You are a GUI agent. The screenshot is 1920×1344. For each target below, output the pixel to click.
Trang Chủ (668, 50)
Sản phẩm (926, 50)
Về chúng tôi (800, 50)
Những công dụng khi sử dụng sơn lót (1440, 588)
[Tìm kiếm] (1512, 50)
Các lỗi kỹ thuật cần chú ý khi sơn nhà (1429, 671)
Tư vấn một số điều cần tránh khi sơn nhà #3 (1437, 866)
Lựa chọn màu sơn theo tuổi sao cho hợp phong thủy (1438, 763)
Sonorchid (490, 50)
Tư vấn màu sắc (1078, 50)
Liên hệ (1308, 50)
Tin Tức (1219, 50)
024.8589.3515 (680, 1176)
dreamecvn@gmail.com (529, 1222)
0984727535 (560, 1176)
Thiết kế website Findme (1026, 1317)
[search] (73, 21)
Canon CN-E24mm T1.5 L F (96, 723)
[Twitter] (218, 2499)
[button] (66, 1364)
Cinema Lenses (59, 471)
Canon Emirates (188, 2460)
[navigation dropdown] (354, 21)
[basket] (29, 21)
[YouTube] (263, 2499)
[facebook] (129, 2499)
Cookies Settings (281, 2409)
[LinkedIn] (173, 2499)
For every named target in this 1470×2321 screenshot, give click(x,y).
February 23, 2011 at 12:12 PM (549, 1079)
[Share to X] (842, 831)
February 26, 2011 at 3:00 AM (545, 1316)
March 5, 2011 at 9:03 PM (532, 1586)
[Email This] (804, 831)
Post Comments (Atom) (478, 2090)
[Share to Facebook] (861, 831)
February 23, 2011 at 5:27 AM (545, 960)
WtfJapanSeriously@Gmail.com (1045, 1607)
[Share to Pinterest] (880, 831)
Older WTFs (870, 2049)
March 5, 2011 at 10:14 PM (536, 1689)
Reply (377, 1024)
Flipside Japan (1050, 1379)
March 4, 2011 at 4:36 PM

***

§ **EXERCISE INSTRUCTIONS**
Search the records above for "February". Copy each line where it is found.

§ **RESPONSE**
February 23, 2011 at 12:12 PM (549, 1079)
February 26, 2011 at 3:00 AM (545, 1316)
February 23, 2011 at 5:27 AM (545, 960)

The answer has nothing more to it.